Дорушка выпила микстуру и, сделав гримаску, спросила, глядя на Долинского:
– Зачем эта мумия тут торчит?
– Он все сидел… и как удивительно он спит!
– Еще упадет и перепугает.
– Бедняжка! Три ночи он совсем не ложился.
– Спасибо ему, – отвечала тихо Дора.
– Да, преуморительный; сегодня встал, чтобы дать тебе лекарства, налил и сам всю целую ложку со сна и выпил.
Анна Михайловна беззвучно рассмеялась.
– Мирское челобитье в лубочке связанное, – проговорила, глядя на Долинского, Дора.
– Голубиное сердце, – добавила Анна Михайловна.

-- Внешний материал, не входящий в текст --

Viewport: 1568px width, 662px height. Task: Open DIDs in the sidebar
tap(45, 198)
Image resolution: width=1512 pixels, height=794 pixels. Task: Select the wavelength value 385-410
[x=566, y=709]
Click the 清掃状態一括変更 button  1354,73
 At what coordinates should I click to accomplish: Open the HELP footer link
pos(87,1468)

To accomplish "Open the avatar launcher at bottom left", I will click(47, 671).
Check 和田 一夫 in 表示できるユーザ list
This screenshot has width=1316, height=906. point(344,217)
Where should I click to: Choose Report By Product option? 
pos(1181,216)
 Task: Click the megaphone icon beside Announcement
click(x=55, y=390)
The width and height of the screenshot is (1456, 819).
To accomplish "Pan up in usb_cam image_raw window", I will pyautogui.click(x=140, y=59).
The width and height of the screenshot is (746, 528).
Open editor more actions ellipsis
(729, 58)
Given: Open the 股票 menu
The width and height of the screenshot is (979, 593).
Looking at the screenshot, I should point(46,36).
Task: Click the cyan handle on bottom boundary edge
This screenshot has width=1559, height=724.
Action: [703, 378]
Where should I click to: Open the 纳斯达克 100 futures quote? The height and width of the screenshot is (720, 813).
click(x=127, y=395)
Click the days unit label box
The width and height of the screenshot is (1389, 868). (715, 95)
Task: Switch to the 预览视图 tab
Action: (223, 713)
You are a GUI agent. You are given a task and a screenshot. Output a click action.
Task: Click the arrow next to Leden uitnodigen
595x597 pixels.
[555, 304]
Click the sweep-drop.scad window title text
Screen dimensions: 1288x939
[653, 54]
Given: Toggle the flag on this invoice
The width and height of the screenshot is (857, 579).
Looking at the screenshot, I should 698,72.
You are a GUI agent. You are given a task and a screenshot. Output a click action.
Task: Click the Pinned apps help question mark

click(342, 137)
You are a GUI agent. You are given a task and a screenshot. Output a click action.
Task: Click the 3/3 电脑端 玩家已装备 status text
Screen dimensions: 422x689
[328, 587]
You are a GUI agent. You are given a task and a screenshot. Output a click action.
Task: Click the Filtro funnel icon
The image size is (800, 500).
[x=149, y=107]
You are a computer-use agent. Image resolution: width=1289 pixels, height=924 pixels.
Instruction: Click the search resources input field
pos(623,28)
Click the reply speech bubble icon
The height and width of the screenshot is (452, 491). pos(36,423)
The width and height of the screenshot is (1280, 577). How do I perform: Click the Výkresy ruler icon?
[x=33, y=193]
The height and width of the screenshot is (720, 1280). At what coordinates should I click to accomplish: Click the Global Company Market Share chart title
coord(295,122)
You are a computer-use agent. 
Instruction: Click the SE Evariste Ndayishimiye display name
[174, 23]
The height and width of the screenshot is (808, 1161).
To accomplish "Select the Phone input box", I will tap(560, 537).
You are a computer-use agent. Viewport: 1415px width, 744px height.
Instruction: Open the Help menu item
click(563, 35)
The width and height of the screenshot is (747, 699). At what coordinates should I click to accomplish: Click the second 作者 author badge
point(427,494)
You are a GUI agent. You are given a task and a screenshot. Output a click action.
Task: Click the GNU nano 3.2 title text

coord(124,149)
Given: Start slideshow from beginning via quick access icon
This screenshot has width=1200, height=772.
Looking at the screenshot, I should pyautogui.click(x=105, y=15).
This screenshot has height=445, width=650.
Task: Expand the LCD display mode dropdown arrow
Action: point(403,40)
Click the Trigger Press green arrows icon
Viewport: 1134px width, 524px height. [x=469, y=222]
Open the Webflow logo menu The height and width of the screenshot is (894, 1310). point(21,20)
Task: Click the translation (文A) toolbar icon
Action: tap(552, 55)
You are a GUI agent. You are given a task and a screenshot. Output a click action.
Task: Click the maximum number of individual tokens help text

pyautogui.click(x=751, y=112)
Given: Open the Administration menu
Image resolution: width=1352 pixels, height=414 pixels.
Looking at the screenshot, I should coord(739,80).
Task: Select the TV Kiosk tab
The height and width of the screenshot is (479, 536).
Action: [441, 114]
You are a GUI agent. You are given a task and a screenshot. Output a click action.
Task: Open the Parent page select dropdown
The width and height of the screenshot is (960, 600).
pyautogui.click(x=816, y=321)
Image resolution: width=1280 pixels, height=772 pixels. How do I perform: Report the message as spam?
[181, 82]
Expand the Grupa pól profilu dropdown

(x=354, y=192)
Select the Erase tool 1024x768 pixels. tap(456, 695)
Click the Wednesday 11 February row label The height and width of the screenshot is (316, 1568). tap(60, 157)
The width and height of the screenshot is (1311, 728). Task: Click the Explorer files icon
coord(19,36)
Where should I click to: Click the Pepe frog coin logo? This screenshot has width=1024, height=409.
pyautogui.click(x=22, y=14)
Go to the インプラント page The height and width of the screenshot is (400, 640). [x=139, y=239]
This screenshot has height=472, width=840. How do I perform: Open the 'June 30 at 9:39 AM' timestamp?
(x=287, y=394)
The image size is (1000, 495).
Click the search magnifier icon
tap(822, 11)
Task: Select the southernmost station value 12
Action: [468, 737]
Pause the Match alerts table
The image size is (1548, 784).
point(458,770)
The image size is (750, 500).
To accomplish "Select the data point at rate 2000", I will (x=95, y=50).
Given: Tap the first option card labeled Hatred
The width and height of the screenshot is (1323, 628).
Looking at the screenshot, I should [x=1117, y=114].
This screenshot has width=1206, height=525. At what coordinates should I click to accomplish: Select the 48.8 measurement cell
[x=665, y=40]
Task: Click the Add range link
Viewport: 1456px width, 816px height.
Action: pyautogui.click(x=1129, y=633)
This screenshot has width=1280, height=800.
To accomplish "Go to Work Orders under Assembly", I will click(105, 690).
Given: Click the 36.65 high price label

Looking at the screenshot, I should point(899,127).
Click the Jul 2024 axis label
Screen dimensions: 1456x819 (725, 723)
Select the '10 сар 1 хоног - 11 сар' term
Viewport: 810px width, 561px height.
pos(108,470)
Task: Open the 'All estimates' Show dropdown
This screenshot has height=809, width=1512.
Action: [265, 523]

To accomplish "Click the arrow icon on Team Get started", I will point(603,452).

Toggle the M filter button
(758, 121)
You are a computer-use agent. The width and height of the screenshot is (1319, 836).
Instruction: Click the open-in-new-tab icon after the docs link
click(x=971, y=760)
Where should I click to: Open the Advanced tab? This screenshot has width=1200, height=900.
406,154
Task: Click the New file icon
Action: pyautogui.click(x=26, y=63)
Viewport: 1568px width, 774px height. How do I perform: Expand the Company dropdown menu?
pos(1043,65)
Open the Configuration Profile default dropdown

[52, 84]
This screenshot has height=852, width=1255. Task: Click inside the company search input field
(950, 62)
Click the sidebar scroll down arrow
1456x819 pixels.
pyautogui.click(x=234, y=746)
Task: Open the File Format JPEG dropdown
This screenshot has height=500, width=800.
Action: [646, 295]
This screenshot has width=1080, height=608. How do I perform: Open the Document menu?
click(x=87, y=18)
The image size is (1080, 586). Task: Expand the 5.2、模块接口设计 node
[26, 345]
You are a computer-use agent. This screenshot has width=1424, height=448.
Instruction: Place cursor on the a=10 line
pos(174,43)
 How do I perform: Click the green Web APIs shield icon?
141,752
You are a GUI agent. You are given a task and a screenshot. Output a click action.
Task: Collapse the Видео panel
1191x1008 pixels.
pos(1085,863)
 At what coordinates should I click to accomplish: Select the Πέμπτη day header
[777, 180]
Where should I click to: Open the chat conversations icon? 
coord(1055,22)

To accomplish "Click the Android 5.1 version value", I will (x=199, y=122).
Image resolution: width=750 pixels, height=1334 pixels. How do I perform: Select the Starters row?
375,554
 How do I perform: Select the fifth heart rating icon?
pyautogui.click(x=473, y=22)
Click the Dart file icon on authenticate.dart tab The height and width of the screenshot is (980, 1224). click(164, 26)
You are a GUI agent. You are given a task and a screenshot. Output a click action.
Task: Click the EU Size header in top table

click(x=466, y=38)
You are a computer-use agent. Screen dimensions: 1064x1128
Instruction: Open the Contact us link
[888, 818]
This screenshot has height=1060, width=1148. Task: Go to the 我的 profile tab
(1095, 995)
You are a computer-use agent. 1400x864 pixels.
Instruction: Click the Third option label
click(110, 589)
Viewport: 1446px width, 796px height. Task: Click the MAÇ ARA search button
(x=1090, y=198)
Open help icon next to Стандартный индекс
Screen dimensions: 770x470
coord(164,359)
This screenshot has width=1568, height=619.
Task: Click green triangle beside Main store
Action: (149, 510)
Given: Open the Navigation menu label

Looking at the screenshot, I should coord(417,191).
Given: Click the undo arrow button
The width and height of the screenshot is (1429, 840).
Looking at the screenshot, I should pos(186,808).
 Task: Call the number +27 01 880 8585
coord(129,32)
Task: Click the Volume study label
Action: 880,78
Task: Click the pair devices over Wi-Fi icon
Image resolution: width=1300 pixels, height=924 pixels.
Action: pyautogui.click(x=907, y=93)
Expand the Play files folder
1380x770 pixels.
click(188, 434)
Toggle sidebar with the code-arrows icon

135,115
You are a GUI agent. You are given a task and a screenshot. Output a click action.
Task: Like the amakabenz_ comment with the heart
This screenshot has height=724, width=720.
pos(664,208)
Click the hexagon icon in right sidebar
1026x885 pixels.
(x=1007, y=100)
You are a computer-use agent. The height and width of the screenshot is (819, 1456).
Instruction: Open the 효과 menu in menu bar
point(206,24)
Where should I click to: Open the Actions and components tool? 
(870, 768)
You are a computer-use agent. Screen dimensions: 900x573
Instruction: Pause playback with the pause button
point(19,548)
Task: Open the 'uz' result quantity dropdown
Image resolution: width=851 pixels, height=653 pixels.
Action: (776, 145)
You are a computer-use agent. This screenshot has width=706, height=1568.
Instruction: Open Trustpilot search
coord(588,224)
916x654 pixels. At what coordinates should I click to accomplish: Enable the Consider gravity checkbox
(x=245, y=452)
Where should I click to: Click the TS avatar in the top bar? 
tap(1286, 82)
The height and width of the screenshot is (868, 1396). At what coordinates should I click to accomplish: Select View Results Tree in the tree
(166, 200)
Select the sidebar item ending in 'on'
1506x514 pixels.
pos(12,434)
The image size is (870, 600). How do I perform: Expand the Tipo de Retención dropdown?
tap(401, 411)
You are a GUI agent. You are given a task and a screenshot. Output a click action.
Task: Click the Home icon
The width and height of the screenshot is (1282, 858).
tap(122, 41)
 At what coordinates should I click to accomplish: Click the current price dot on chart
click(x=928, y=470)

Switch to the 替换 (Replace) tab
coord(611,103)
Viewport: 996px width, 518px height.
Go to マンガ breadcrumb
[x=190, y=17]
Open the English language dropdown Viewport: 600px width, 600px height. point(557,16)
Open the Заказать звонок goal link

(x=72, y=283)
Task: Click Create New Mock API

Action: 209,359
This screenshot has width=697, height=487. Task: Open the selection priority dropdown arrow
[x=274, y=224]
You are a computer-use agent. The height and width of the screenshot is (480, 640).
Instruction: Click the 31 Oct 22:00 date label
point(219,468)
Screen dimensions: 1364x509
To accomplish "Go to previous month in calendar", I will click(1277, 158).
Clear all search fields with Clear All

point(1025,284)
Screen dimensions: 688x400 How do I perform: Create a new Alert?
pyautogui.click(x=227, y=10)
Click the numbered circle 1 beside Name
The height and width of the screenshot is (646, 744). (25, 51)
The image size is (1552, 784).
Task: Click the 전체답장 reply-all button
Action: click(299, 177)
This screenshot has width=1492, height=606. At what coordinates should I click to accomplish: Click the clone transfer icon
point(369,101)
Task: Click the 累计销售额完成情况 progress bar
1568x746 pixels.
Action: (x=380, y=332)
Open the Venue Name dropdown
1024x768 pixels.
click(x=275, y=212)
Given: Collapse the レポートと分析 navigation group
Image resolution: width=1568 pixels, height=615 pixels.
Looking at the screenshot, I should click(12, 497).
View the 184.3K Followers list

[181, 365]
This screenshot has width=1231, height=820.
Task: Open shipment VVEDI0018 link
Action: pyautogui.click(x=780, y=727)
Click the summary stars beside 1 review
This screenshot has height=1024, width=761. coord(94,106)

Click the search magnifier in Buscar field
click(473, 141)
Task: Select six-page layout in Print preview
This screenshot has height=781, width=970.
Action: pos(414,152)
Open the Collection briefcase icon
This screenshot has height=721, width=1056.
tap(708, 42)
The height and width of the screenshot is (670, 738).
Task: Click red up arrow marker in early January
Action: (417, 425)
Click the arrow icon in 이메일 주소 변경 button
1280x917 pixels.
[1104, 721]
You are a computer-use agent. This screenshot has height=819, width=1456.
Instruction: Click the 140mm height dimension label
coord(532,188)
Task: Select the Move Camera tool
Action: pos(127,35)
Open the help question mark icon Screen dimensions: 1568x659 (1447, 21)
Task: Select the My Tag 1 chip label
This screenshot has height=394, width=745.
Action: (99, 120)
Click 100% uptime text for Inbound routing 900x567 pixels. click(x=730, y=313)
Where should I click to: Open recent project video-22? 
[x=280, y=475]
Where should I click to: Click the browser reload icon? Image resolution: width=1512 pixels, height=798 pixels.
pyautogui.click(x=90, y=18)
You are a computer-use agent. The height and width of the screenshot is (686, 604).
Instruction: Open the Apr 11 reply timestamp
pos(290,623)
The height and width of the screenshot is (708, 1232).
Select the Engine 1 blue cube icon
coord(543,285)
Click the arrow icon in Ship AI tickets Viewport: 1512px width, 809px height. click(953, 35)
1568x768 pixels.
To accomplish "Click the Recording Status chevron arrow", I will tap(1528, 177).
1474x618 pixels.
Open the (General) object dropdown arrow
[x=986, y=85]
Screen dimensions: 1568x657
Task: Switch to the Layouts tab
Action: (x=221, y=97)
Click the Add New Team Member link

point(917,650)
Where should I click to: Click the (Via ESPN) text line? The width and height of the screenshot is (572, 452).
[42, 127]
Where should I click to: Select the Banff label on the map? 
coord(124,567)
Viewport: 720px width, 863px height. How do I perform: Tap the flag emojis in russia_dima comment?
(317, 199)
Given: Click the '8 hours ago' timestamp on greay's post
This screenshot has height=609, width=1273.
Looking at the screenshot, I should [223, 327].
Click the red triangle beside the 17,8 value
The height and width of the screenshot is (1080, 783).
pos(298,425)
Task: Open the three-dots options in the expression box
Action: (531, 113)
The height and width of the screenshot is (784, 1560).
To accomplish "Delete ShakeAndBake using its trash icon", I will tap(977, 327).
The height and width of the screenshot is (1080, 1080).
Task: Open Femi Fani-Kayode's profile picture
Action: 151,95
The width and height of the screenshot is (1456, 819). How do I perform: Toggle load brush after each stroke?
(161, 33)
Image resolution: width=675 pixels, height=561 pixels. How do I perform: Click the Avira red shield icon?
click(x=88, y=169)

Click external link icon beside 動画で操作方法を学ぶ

В другой раз Даше все казалось, что о ней никто не хочет позаботиться, что ее все бросили.
Анна Михайловна не отходила от сестры ни на минуту. В магазине всем распоряжалась m-lle Alexandrine, и там все шло капром да в кучу, но Анна Михайловна не обращала на это никакого внимания. Она выходила из комнаты сестры только в сумерки, когда мастерицы кончали работу, оставляя на это время у больной Нестора Игнатьевича. Впрочем, они всегда сидели вместе. Анна Михайловна работала в ногах у сестры, а Нестор Игнатьевич читал вслух какую-нибудь книгу. Больная лежала и смотрела на них, иногда слушая, иногда далеко летая от того, о чем рассказывал автор.